|Photo by Alan Manson (Wikipedia)|
olive sunbird (en); beija-flor-oliváceo (pt); souimanga olivâtre (fr); suimanga oliva (es); olivnektarvogel (de)
This species is found in sub-Saharan Africa, from Senegal and Guinea, along the Gulf of Guinea nations down to Gabon and northern Angola, east through D.R. Congo into Kenya and Ethiopia, and south through Tanzania, Zambia and Mozambique, and into eastern South Africa.
These birds are 13-16 cm long and weigh 11-12 g.
The olive sunbird is found in dense tropical forests, mangroves, dry scrublands, banana and Eucalyptus plantations and well-wooded gardens. They are present from sea level up to an altitude of 2.200 m.

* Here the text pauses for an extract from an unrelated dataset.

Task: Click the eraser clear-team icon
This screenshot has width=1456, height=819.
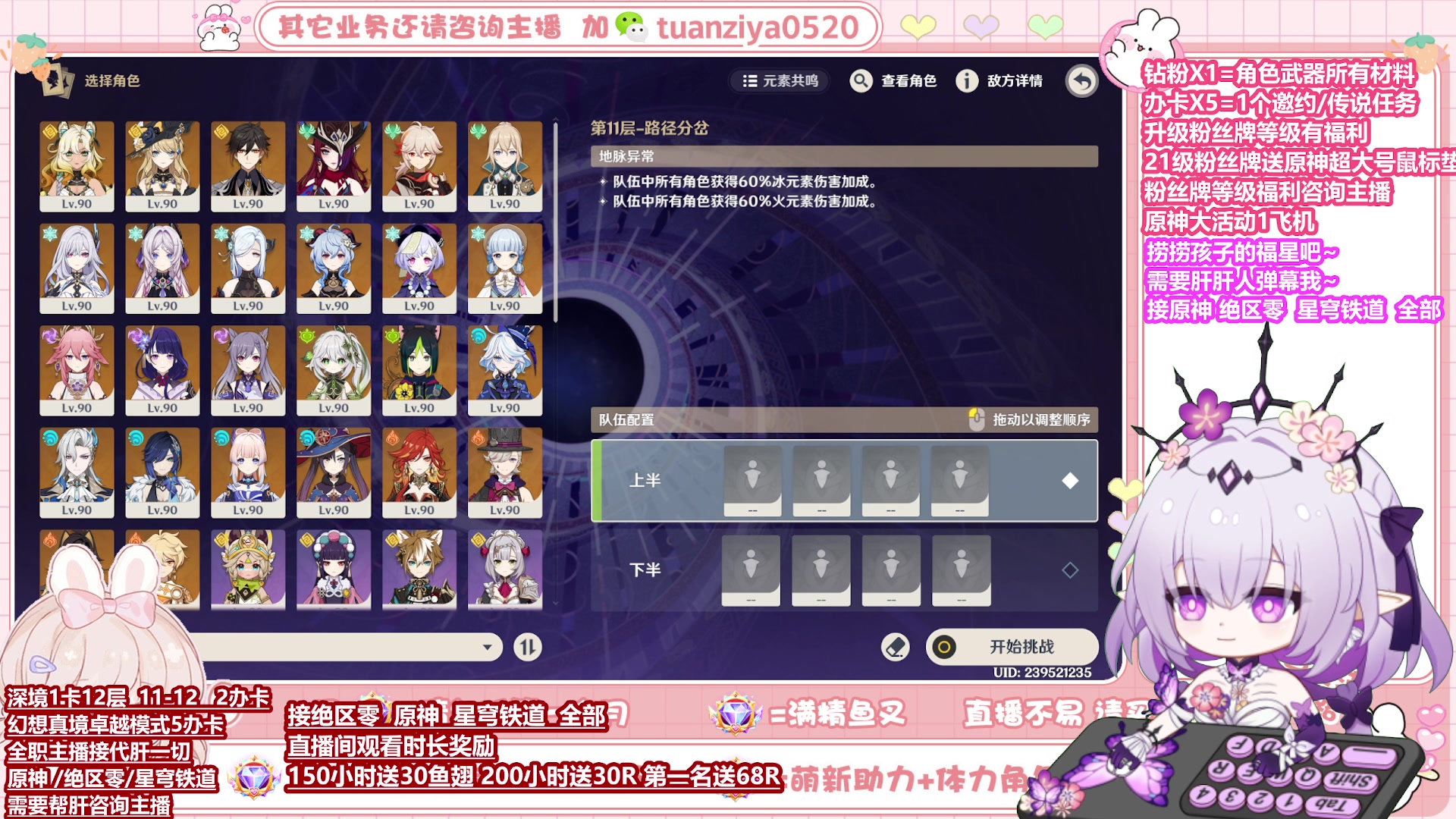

They on the nectar of a wide range of plants, as well as eating fruits, sucking fruit juices and hunting small arthropods such as termites and spiders.
Olive sunbirds breed in August-March. The female builds the nest alone, consisting of an elongate, pear-shaped structure made of a variety of materials, such as fine grass, twiglets, moss, lichen, leaves and Marasmius fungus bound together with spider web. It is typically attached at the roof to a branch or creeper beneath a dense canopy, or alternatively it can be put amongst roots and cavernous hollows on the ground in the forest or beside a stream, or even within a building or in a hanging basket. The female lays 1-3 eggs, which she incubates alone for 13-16 days. The chicks are fed by both parents and fledge 13-16 days after hatching.
IUCN status - LC (Least Concern)
This species has a very large breeding range and is is described as common. The population is suspected to be stable in the absence of evidence for any declines or substantial threats.